How is each step more than just a tool call?

SequenceStep is defined at utils.rs line 1453. On top of tool_name and arguments, every step can carry an id (which exposes {id}_result and {id}_status to later steps), a retries count, an r#if expression evaluated before the step runs, a jumps array evaluated after success, a fallback_id that routes into the troubleshooting list on ultimate failure, a group_name to bundle nested steps, continue_on_error and skippable flags, a delay_ms or human-readable delay, and an expected_ui_changes hint for drift detection during replay.

Where does the model actually run in this design?
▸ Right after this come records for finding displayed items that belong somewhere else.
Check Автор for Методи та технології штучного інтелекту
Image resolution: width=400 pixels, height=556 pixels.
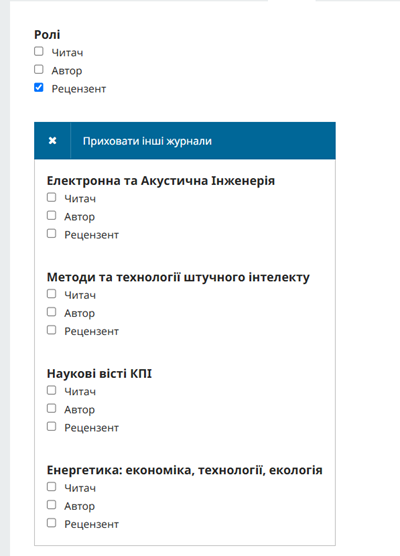[51, 312]
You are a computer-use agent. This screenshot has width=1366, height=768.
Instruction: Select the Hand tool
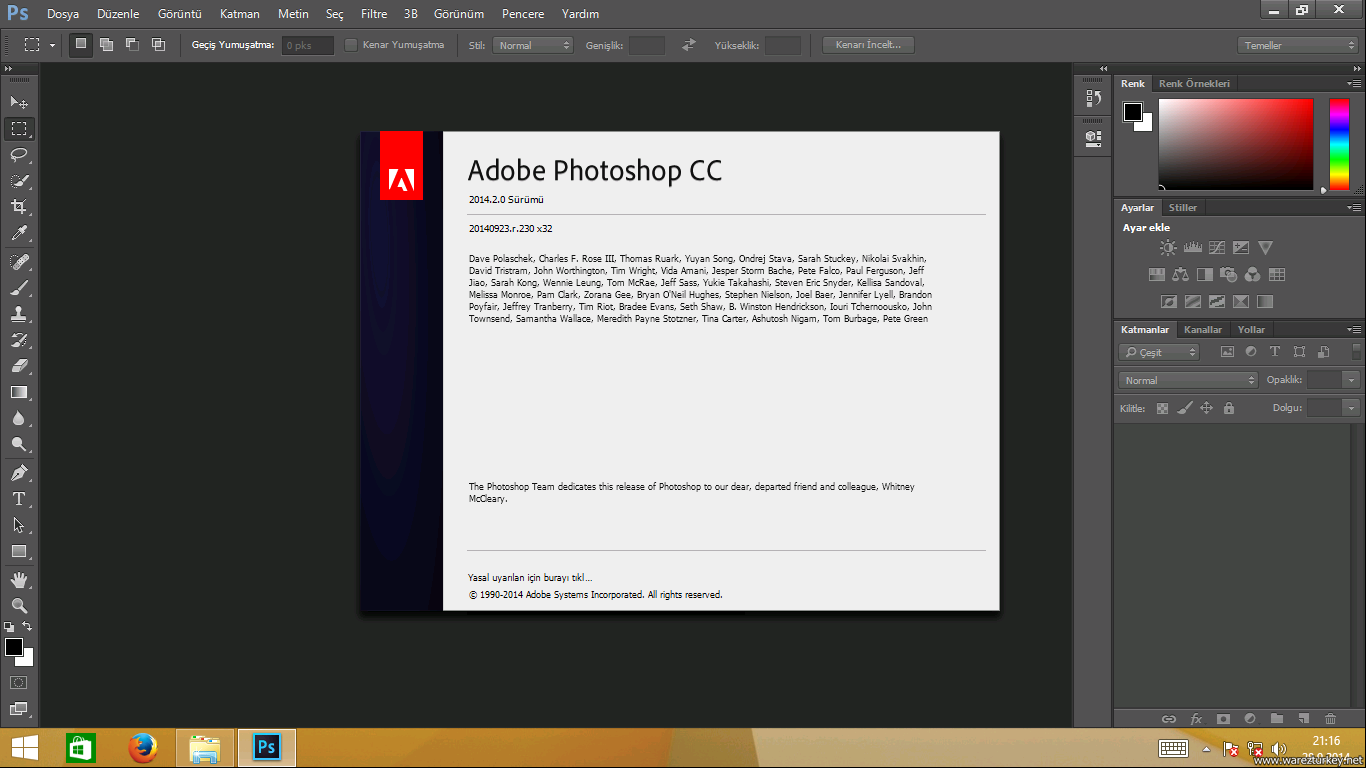pos(19,579)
At the bookends. Claude (or Cursor, or Windsurf, it is just an MCP client) compiles your intent into the execute_sequence payload once. The Rust engine runs the steps locally, resolves each selector against the Windows UI Automation tree or the macOS Accessibility tree, applies retries and jumps without another inference, and passes the final UI tree into the output_parser. The parser returns structured JSON to the MCP host, which is where the model wakes up again and decides what to do with the result. For an N-step workflow, the model is invoked twice, not N times.
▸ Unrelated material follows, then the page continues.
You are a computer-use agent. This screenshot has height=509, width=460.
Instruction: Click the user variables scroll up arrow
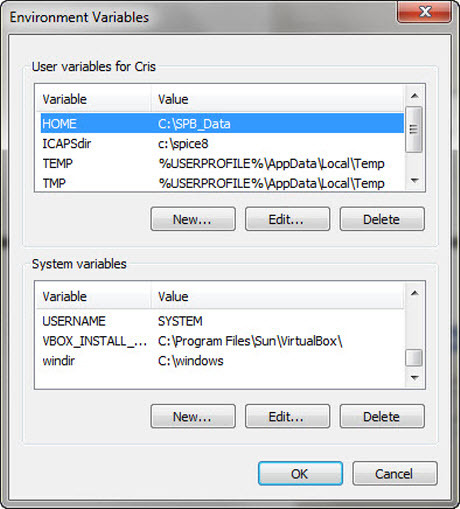click(414, 96)
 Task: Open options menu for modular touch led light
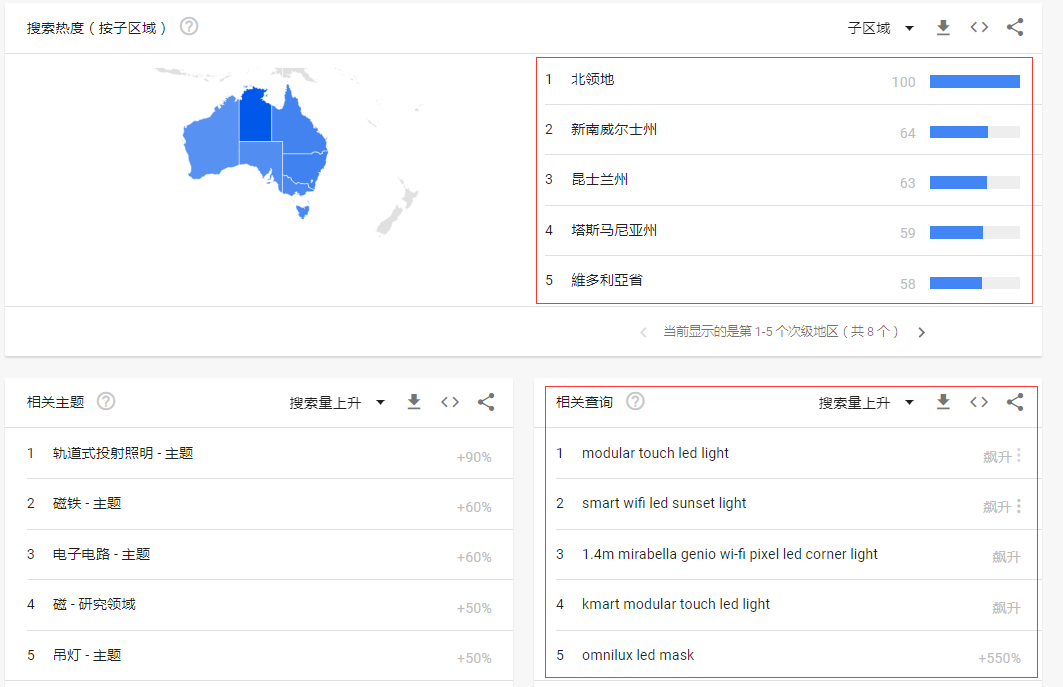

How do conditional jumps work?

Each step can carry a jumps field that is an array of JumpCondition entries. After the step completes successfully, the engine walks the array in order and evaluates the if expression against the environment. The first match wins; the engine jumps to the step with that to_id. Expressions can reference any {id}_status or {id}_result variable set earlier in the run. See crates/terminator-mcp-agent/tests/workflows/test_jump_if.yml for the canonical test of this behavior, including first-match-wins, complex &&/|| expressions, and jump conditions that deliberately do not trigger.
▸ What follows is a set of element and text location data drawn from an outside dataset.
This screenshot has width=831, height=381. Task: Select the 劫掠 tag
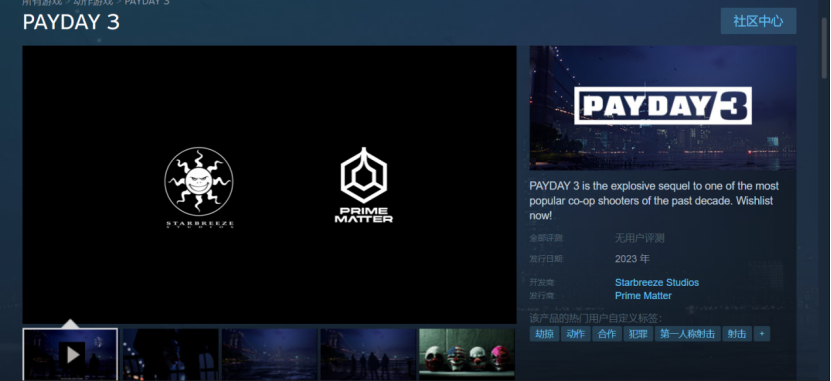pyautogui.click(x=544, y=334)
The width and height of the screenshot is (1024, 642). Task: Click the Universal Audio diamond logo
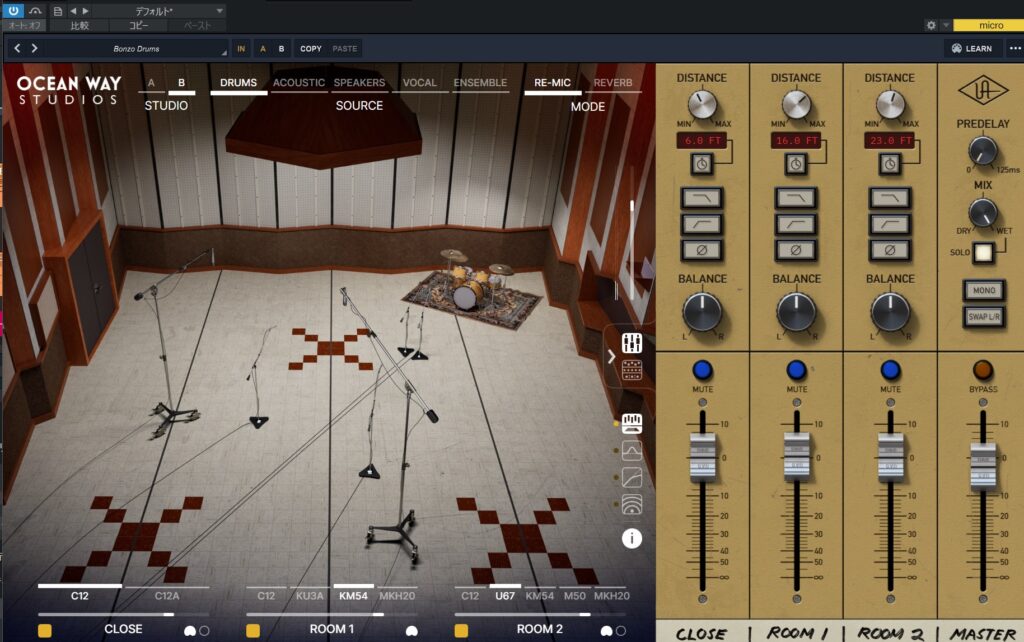point(983,90)
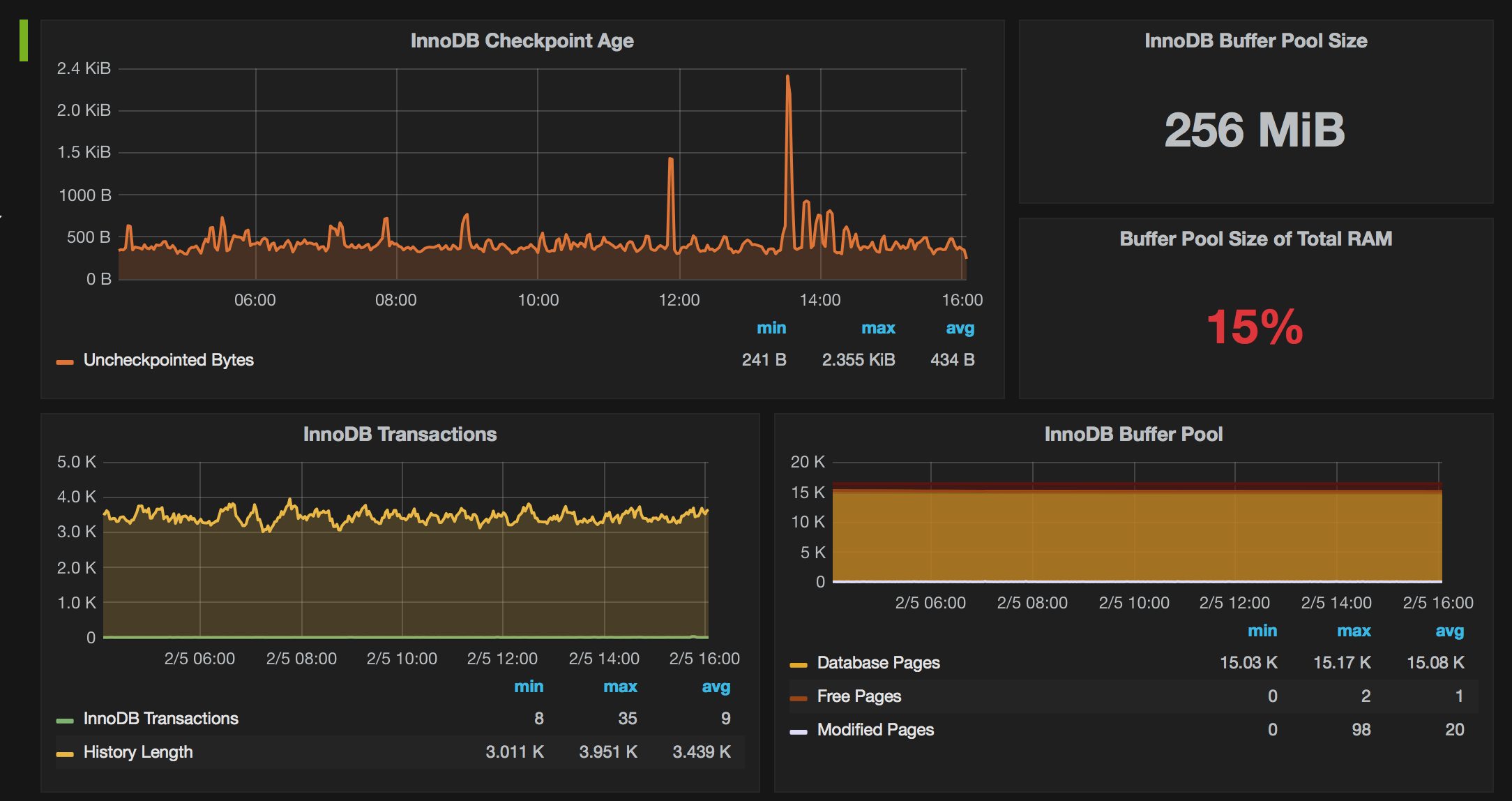Sort Transactions legend by min column
The image size is (1512, 801).
pyautogui.click(x=528, y=687)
Can a workflow resume after a crash or a partial run?

Yes. When the call carries a file:// url or an explicit workflow_id, the engine writes its environment to disk after each step that has an id or that modifies env via set_env. On macOS the state lives at ~/Library/Application Support/mediar/workflows/<folder>/state.json; on Windows at %LOCALAPPDATA%\mediar\workflows\<id>\state.json; on Linux at ~/.local/share/mediar/workflows/<folder>/state.json. Pass start_from_step to resume from a named id. That is what server_sequence.rs lines 189 to 207 implement.

Does the output_parser have to be JavaScript?

No. There is a declarative DSL form (output_parser field) that is JSON and handles most extraction without any code. The simplified output field takes JavaScript as javascript_code, which runs inside the agent process with access to the final UI tree. Use the DSL for simple field extraction and the JS form when you need to walk the tree or format numbers. Either way, what Claude sees back is parsed JSON rather than a raw tree dump.

How does this coexist with Claude's native computer use tool?

They are complementary. Anthropic's computer tool is useful for UIs where the accessibility tree is empty or lies (games, canvas-heavy apps, some Electron shells). Terminator exposes a capture_screenshot tool and a gemini_computer_use fallback, so a workflow can mix selector-based steps with an occasional vision-based step. The important thing is that the selector path, and execute_sequence in particular, is the default, not the exception. Pixel vision is reserved for the cases where the OS refuses to tell you where the button is.

How do I install the MCP server so Claude Code can use it?

One command at the user scope: claude mcp add terminator "npx -y terminator-mcp-agent@latest" -s user. Terminator registers as a stdio MCP server under Claude Code's supervision and exposes all 32 tools including execute_sequence. The same binary runs in Cursor, VS Code, Windsurf, Zed, and anything else that speaks the Model Context Protocol. Setup details and per-client instructions live in crates/terminator-mcp-agent/README.md in the repo.